Emeritus Professor Sasha Grishin AM, FAHA
Australian National University
Although Western Australia continues to produce some of the most significant artists of Australia, its relative isolation has meant that reputations forged in the west may take a long time to translate into recognition in the main art capitals of the eastern states. The situation is even more acute with sculptors, where frequently the cost of transportation and installation of sculpture is prohibitive and, not uncommonly, there is reluctance by commercial art galleries in Sydney and Melbourne to provide opportunities for Western Australian sculptors who have not already established their reputations amongst the gallery’s clients.
Sculpture by the Sea at Cottesloe has, for over a dozen years provided a critically significant forum for the national and international display of sculpture in Western Australia. Not only did it create an opportunity for Western Australian sculptors to view their work in the context of sculpture created by a host of distinguished artists from elsewhere in Australia, but also from major art centres throughout the world – especially Europe, Asia and America. It also enhanced a West Coast – East Coast corridor with an increasing number of Western Australian sculptors exhibiting at Bondi and artists who had shown at Bondi also exhibiting their work at Cottesloe.
Even before the inaugural Sculpture by the Sea at Cottesloe in March 2005, a number of Western Australian sculptors were showing at Bondi, some on a number of occasions and with considerable success. They included Ron Gomboc, Richie Kuhaupt, Nick Horn, Greg James and Kevin Draper. After the first Cottesloe show, the west came to Bondi in numbers and Jennifer Cochrane, Lou Lambert, Robert Juniper, Tim MacFarlane Reid, George Haynes, Catherine Higham, as well as many others, joined the earlier cluster of artists from the west coast.

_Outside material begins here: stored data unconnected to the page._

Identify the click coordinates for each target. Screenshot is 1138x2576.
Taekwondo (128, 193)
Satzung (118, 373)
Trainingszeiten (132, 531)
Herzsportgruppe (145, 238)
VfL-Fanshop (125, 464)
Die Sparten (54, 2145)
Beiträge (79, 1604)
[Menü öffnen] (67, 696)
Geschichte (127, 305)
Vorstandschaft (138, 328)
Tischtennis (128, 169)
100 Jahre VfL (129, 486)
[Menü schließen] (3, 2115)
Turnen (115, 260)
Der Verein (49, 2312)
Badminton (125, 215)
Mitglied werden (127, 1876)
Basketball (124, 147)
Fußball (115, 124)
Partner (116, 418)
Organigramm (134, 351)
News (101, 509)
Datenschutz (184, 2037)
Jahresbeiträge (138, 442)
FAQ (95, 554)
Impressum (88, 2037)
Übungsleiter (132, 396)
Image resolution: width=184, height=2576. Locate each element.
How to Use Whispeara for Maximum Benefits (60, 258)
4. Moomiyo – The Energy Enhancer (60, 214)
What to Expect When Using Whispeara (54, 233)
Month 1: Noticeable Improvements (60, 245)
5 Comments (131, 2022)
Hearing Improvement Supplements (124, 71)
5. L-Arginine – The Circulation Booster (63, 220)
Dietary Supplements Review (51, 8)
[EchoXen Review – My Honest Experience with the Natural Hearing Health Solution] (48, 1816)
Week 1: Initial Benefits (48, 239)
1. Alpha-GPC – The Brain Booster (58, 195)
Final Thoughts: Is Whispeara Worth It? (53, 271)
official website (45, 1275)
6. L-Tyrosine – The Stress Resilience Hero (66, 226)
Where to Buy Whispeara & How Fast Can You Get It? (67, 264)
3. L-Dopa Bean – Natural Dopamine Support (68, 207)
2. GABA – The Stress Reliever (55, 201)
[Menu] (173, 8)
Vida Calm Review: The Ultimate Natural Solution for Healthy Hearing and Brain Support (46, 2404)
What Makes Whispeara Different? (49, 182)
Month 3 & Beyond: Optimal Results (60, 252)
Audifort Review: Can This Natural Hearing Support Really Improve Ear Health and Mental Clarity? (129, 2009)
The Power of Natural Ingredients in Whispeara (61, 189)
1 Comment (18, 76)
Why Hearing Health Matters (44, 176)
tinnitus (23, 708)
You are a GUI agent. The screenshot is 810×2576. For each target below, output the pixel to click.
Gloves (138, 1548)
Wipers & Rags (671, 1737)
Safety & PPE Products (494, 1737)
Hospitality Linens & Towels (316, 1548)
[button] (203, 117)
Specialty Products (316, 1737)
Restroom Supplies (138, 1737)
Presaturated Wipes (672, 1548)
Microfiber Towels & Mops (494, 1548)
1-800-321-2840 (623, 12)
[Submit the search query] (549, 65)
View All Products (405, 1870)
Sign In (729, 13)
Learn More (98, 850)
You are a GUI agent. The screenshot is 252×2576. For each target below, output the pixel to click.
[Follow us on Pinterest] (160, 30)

Apart from creating a new and culturally enriched venue for showing sculpture, Sculpture by the Sea at Cottesloe brought to the west a new concept in displaying sculpture, one where the exhibition was free, democratic and secular. It was an exhibition that appealed to a mass audience and used the spectacular backdrop of the Indian Ocean, with its unforgettable sunsets, as a setting for the display that incorporated the beach, foreshore, the sea wall and the Indiana Tea House. As in Bondi, the huge achievement in Cottesloe was the fostering of a new audience for sculpture in Western Australia where, between the outdoors display and the indoor showroom, many thousands of people came to see sculpture, with some of them pausing to acquire work for their own private collections, corporate collections as well as the local municipal authorities.
A Sculpture by the Sea exhibition has the rare ability to demystify art and to make it publicly accessible. Commercial art galleries are frequently like temples of art, where the viewer feels the need to show reverence to that which is in front of them. At Cottesloe, sculpture can appear as fun – a family thing – where visitors may own the experience and can freely express an opinion. It is a huge free community event, one where some of the participants grow addicted to sculpture and start to collect it. In 2015 sculpture sales at Cottesloe reached almost $2 million. Such is the fluctuating nature of the art market that the 2016 sales were half this amount. This has a significant impact on the artists and budgeting for the exhibition.
The 13th Sculpture by the Sea exhibition at Cottesloe in March 2017 demonstrates both a consolidation of tradition as well as a certain evolution. If in 2005 there were thirty-eight sculptures, now the number has crept up to almost eighty. As the exhibition enjoys an international reputation and prestige, many artists of major standing throughout the world are applying to participate in the exhibition – in 2016, this included artists from eighteen countries outside of Australia. How exciting it is to be exhibiting Sir Tony Cragg RA and Zadok Ben-David this year. To be simply selected for inclusion in the exhibition has become an honour and for many successful artists this features prominently as a career highlight.
Attendances at Cottesloe in 2006 were approximately 45,000 visitors; by 2012 the figure had risen to over 220,000 visitors, making this the most popular public art event in Western Australia. Thus far, about 750 sculptures have been installed at Cottesloe and a number of artists’ careers have been launched here or at least received public acclaim and, on occasion, achieved commercial success. Apart from the carnival-like atmosphere, Cottesloe has become the crucible for creativity for all matters dealing with sculpture and a training ground for emerging sculptors.
What has remained constant is the vision for Sculpture by the Sea. In 2005, the inspirational founding director, David Handley, wrote in the catalogue for the inaugural exhibition. “In staging Sculpture by the Sea, Cottesloe we hope to create a major free to the public sculpture exhibition for the people of Perth and its visitors … We hope the people of Western Australia enjoy Sculpture by the Sea, making it whatever they want it to be.” People have embraced the idea and it has now become a crucial part of the fabric of Western Australia’s cultural life.